> Exercise objective
Begin with the line that holds "Where should I click to: Open" and retype through the last line of the listing below, exactly; pictures are not part of the copy.
Input data Start Marker
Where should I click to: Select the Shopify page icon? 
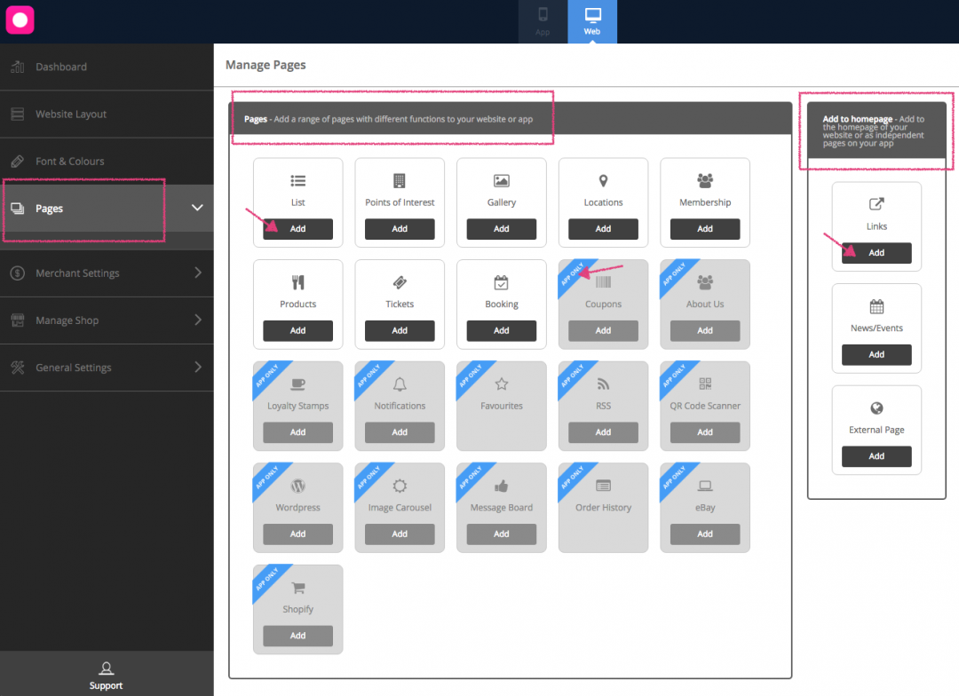click(x=297, y=587)
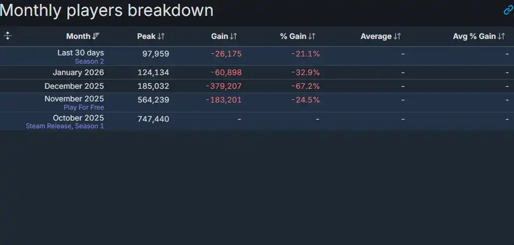514x245 pixels.
Task: Click the sort arrows icon beside Peak
Action: (161, 37)
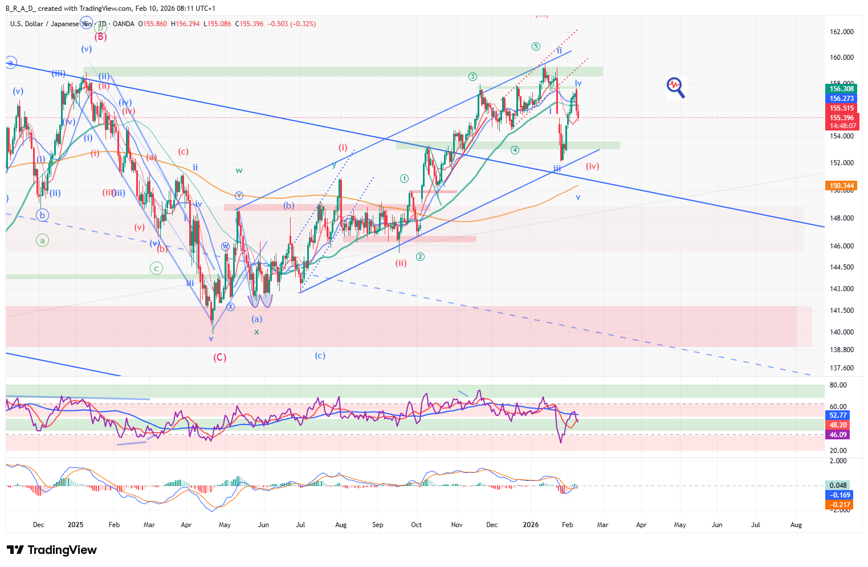
Task: Select the circled 5 wave marker
Action: (536, 46)

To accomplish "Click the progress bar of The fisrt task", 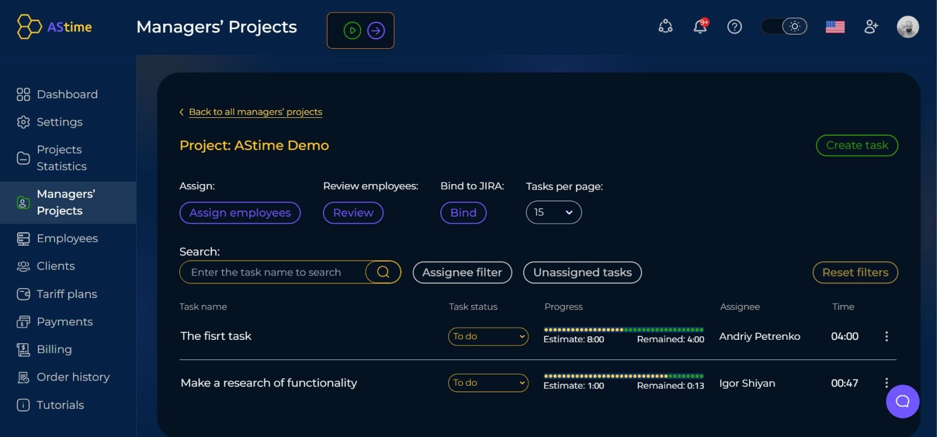I will (x=624, y=329).
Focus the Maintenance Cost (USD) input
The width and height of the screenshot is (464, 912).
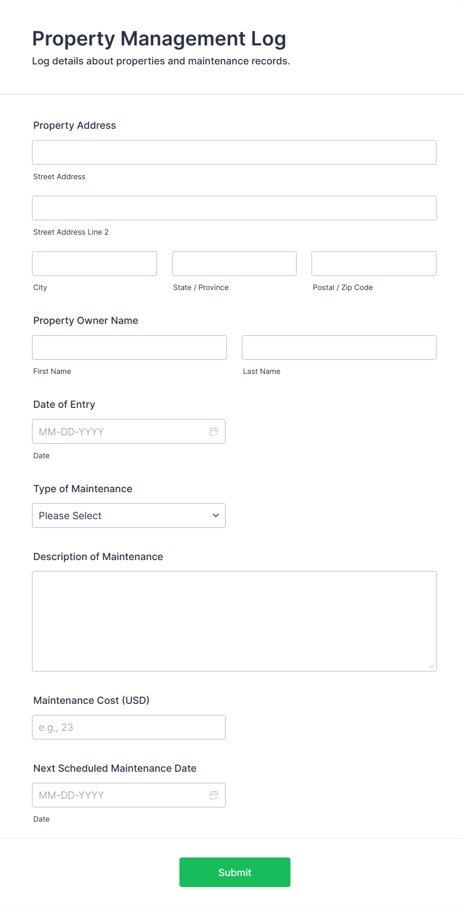click(x=129, y=727)
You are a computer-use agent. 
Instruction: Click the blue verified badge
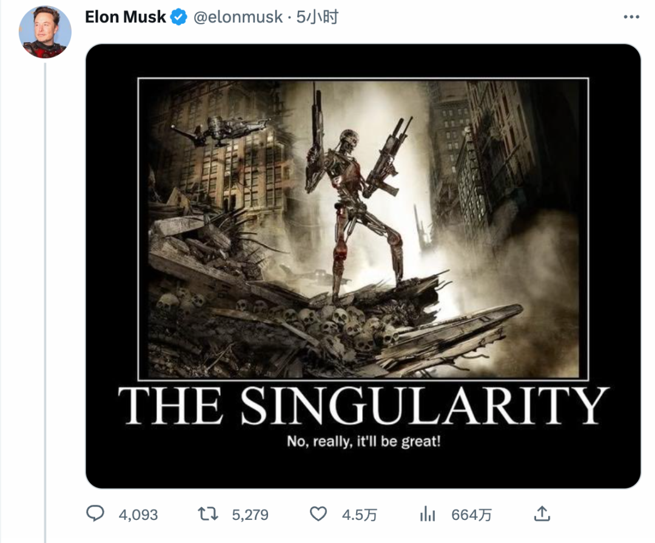178,18
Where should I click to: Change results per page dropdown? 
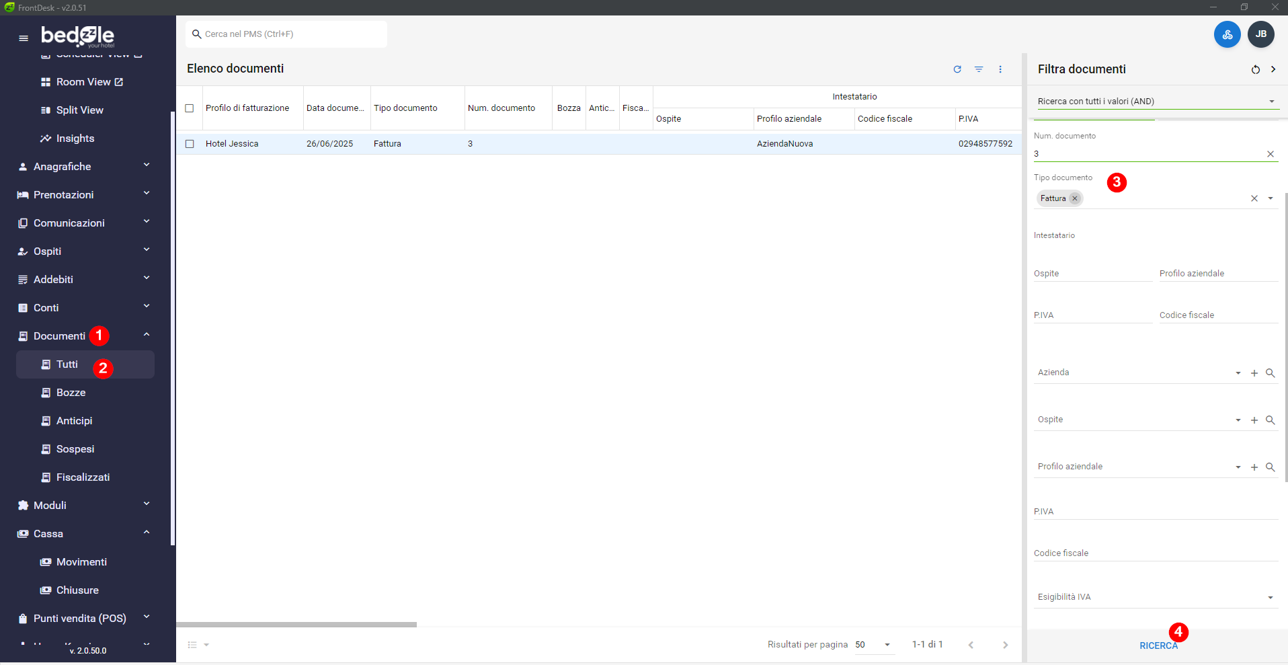point(873,645)
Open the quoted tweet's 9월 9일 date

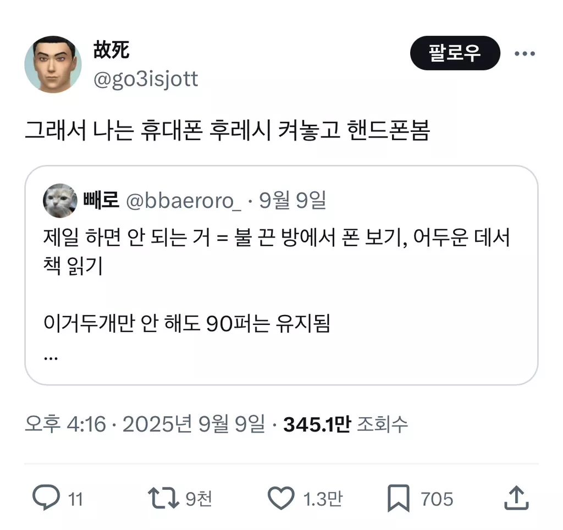(292, 201)
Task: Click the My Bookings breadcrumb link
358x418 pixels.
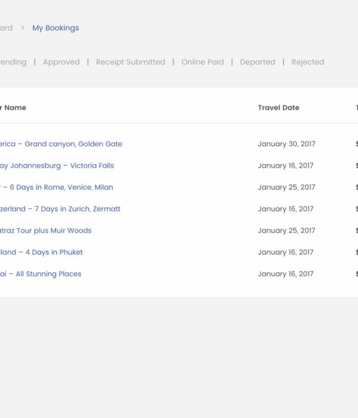Action: click(55, 28)
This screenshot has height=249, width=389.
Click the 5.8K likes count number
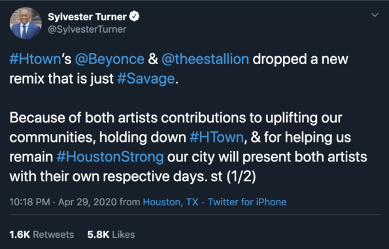pyautogui.click(x=98, y=235)
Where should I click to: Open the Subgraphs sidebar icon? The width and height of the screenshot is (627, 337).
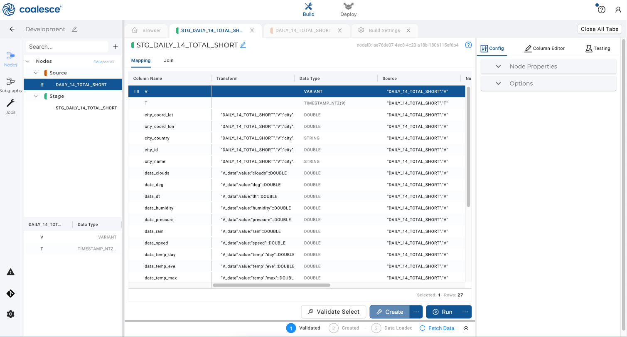(11, 84)
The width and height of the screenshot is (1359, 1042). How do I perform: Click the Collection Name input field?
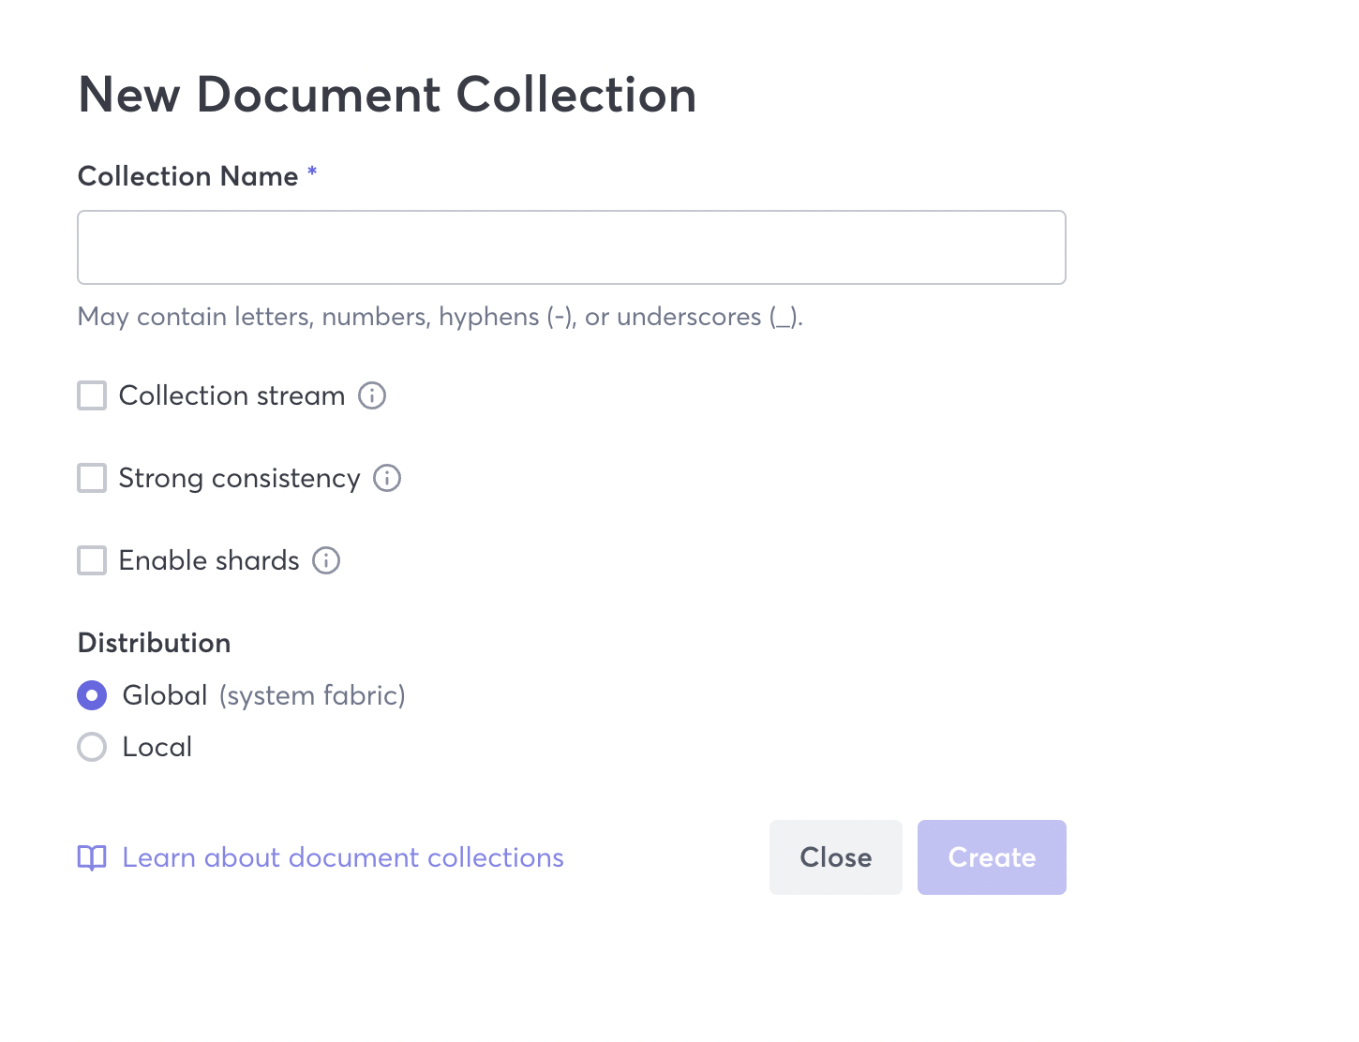pyautogui.click(x=571, y=247)
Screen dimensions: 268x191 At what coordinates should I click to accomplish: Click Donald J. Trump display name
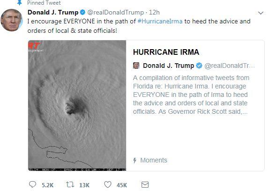pyautogui.click(x=53, y=13)

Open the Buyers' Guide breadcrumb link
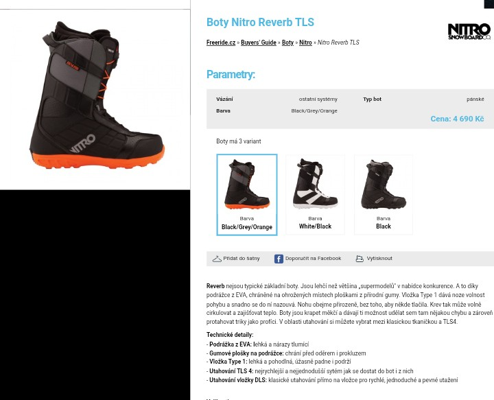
Input data End Marker
> Answer to this problem
Where should I click to: Open the Subgraphs sidebar icon? The width and height of the screenshot is (627, 337).
(11, 84)
The width and height of the screenshot is (1359, 1042). How do I perform: Click the Collection Name input field?
pyautogui.click(x=571, y=247)
Screen dimensions: 268x191 At what coordinates should I click to accomplish: Click Donald J. Trump display name
pyautogui.click(x=53, y=13)

Open the Buyers' Guide breadcrumb link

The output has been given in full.